Il colpo di grazia emotivo però lo assesta il tema musicale composto della coppia Trent Reznor e Atticus Ross, già vincitori di due Oscar con le musiche per The Social Network e per Soul. Un tema che è il suono che fa il cuore quando gli occhi si posano per la prima volta su qualcuno di cui ci si innamora.
Queer è un film riuscito, caldo, affettuoso, sofferto, malinconico. Parla di amore e di dipendenze, certo, ma parla anche del viaggio che si sceglie di fare o di non fare alla scoperta di sé stessi, addentrandosi in spazi profondi. Un percorso che fa spalancare porte o distogliere sguardi, che passa per forza attraverso l’interazione con l’altro, la comunicazione, lo scambio, anche il sacrificio.

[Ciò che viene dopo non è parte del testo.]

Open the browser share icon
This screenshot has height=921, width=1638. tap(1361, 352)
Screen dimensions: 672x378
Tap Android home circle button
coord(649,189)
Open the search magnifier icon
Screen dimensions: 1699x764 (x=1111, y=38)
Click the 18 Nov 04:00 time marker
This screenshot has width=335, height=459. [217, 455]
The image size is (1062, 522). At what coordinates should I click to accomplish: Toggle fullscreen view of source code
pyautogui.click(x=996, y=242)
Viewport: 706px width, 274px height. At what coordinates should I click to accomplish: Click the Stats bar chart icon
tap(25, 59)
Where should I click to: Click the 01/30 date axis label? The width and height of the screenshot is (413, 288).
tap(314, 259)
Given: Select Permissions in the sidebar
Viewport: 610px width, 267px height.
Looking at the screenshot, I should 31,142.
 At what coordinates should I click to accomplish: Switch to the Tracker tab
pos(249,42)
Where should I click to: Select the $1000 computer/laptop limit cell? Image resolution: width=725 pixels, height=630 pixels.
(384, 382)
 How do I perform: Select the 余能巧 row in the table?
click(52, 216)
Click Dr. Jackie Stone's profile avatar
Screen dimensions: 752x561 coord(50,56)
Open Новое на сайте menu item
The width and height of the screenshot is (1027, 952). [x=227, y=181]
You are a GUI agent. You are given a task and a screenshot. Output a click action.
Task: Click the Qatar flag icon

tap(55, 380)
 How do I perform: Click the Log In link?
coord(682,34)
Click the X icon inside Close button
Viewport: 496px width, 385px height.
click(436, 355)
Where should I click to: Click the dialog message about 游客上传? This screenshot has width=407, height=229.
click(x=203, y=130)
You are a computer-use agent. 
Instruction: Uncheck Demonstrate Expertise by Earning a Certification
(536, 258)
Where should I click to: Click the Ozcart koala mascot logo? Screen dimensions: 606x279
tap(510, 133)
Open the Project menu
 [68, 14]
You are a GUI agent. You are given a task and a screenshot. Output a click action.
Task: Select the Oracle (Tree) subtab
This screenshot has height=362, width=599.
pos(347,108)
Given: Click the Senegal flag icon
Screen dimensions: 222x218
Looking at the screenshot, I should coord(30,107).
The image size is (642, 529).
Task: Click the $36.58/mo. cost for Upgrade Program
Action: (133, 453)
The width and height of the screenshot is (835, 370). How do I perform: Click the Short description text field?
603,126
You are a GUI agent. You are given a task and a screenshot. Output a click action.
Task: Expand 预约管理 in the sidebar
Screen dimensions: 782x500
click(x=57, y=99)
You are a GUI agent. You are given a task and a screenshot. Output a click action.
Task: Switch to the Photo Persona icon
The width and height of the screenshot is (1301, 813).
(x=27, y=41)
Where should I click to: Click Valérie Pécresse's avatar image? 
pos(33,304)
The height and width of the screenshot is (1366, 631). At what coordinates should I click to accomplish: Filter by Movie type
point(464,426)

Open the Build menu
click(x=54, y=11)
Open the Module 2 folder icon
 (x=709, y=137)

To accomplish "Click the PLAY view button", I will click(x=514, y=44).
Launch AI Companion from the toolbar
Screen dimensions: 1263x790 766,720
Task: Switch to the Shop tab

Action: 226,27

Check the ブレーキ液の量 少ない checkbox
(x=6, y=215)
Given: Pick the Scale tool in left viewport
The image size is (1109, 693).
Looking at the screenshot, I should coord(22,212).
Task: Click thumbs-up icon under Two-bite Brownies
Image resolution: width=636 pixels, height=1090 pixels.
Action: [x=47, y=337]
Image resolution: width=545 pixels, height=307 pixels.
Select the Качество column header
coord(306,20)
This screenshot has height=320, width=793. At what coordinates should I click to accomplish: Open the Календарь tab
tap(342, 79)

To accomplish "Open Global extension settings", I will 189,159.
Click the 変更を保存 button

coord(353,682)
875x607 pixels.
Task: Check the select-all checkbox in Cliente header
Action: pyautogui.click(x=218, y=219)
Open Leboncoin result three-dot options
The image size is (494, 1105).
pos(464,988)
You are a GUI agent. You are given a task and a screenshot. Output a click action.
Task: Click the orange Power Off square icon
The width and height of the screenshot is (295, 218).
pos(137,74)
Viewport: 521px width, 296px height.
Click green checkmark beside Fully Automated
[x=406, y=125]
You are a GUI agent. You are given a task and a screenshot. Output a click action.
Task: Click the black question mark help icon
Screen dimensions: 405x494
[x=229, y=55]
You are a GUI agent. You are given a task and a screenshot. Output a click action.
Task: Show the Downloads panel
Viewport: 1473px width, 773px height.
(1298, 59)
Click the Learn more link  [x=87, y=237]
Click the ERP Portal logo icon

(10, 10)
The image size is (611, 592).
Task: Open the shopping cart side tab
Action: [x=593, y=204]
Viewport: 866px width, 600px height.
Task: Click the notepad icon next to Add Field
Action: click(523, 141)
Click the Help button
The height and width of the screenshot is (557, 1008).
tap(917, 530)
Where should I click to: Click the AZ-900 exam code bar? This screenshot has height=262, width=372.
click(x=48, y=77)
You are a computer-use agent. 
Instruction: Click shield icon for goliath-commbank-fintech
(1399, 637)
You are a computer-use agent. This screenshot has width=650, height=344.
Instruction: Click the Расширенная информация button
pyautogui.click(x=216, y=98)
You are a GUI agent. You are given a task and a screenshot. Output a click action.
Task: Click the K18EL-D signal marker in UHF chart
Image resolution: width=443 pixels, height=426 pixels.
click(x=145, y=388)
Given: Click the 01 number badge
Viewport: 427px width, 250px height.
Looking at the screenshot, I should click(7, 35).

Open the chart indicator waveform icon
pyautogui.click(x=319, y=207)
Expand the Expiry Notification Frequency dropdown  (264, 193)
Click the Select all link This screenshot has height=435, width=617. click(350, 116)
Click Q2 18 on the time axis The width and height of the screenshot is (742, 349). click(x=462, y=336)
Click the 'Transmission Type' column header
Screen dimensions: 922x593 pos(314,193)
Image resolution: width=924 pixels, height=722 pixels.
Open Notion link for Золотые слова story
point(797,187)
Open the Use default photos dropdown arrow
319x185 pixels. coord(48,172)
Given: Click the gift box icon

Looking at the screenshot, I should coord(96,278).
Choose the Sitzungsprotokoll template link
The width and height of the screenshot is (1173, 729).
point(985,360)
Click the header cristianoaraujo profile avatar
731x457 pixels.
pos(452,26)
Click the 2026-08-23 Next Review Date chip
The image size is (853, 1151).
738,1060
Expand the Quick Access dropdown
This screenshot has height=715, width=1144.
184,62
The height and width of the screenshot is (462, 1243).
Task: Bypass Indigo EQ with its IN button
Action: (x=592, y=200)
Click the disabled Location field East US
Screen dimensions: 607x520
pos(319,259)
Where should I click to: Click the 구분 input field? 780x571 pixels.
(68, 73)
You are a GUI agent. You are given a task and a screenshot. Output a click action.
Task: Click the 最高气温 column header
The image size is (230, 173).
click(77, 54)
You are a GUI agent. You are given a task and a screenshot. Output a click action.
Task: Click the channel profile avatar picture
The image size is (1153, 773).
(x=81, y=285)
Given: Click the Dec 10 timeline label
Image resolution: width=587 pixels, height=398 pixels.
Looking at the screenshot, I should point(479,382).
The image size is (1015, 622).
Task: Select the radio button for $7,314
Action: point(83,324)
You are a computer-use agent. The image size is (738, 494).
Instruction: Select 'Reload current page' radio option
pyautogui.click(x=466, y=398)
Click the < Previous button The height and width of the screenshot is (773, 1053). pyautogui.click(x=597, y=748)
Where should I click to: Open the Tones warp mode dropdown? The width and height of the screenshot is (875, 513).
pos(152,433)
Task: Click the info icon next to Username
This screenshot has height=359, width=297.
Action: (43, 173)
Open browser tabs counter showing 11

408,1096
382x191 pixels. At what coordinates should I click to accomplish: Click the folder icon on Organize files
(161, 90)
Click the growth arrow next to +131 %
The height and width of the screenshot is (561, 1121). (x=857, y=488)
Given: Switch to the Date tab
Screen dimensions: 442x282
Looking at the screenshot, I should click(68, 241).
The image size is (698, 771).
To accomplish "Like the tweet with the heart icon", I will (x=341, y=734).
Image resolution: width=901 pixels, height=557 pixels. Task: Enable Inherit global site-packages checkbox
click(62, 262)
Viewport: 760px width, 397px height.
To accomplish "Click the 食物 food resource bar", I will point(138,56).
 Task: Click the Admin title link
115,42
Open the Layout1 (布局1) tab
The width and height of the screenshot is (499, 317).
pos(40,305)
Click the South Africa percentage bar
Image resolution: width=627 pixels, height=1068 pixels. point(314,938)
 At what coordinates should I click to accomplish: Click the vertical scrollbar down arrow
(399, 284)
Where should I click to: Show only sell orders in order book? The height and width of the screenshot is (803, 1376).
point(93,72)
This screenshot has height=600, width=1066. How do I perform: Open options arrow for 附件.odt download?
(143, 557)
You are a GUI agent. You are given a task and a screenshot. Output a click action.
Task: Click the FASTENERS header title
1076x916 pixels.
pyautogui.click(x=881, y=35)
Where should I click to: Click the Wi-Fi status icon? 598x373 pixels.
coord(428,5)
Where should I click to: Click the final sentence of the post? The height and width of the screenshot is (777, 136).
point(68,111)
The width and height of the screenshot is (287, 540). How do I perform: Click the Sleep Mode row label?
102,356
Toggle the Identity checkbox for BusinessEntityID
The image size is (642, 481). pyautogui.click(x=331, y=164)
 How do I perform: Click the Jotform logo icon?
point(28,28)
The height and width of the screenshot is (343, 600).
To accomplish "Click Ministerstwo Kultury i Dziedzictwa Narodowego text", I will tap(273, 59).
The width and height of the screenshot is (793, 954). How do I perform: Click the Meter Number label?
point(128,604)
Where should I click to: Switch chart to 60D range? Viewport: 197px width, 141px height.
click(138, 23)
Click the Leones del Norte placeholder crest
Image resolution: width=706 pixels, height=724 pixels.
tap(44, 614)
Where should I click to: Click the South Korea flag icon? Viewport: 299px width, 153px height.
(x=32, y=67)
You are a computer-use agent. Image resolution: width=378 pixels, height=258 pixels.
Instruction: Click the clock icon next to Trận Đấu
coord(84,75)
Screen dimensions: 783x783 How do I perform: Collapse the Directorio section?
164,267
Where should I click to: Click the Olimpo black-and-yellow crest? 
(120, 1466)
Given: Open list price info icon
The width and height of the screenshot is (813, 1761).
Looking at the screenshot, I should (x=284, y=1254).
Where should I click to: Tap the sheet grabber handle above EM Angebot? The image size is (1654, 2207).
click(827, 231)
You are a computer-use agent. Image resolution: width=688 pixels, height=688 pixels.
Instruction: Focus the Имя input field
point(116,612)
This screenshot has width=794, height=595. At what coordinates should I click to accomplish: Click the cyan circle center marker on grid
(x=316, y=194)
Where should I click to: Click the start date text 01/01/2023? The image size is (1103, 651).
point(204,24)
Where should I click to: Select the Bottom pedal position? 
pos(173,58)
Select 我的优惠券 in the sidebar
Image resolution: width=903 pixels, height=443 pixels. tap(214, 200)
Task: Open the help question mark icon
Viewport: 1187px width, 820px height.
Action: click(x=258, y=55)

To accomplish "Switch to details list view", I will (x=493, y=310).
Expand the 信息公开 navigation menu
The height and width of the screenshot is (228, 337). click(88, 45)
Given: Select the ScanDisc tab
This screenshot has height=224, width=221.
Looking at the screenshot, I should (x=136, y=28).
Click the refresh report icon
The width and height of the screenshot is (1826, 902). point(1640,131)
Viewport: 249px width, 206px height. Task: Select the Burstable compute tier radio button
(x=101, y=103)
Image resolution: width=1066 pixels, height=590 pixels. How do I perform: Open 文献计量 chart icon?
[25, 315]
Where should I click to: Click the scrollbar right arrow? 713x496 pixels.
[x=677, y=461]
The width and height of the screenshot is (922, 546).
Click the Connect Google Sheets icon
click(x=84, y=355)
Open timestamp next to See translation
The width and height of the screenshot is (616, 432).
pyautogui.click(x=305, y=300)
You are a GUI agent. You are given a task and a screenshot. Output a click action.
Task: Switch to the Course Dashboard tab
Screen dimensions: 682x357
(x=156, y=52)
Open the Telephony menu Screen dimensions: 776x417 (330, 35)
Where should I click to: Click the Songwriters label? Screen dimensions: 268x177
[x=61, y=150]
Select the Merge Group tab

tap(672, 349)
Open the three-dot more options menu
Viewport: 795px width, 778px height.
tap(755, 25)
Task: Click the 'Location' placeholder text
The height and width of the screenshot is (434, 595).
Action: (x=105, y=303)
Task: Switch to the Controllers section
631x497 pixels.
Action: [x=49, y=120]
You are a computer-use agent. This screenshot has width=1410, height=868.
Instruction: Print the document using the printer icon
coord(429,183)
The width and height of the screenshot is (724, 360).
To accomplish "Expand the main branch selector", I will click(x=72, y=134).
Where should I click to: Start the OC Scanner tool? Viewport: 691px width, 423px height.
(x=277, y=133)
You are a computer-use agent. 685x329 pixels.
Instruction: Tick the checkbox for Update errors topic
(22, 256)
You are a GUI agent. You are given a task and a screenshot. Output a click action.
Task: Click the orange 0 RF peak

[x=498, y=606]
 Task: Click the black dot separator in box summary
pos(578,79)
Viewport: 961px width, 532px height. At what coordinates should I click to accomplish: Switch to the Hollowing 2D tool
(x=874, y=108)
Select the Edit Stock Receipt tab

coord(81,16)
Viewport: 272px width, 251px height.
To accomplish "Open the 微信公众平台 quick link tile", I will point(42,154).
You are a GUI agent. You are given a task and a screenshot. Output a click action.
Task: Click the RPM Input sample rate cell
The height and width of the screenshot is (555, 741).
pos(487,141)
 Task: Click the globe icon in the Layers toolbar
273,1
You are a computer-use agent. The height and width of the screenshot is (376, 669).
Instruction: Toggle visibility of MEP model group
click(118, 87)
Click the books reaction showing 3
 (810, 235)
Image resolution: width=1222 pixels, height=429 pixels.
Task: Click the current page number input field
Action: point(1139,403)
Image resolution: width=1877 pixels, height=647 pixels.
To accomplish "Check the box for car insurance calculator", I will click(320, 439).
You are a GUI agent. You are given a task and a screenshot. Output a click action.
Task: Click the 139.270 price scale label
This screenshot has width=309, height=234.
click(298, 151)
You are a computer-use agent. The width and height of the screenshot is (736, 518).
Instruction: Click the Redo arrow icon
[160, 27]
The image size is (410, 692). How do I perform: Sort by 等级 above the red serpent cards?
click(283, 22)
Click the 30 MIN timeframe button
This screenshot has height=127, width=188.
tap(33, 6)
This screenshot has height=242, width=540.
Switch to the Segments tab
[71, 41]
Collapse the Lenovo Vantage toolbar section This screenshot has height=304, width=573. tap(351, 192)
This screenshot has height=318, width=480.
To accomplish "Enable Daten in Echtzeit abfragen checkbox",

Del film esistono a quanto pare più versioni, con lunghezze differenti (lo ha detto il direttore artistico della Biennale Cinema, Alberto Barbera). Se l’unica “pecca” di Queer è quella in effetti di risultare affrettato in alcuni passaggi, è perché probabilmente ha sofferto di qualche taglio. Speriamo quindi che venga distribuita anche una director’s cut, magari con qualche scena in più con Jason Schwartzman: ha un ruolo marginale e si vede poco, ma quando c’è è strepitoso.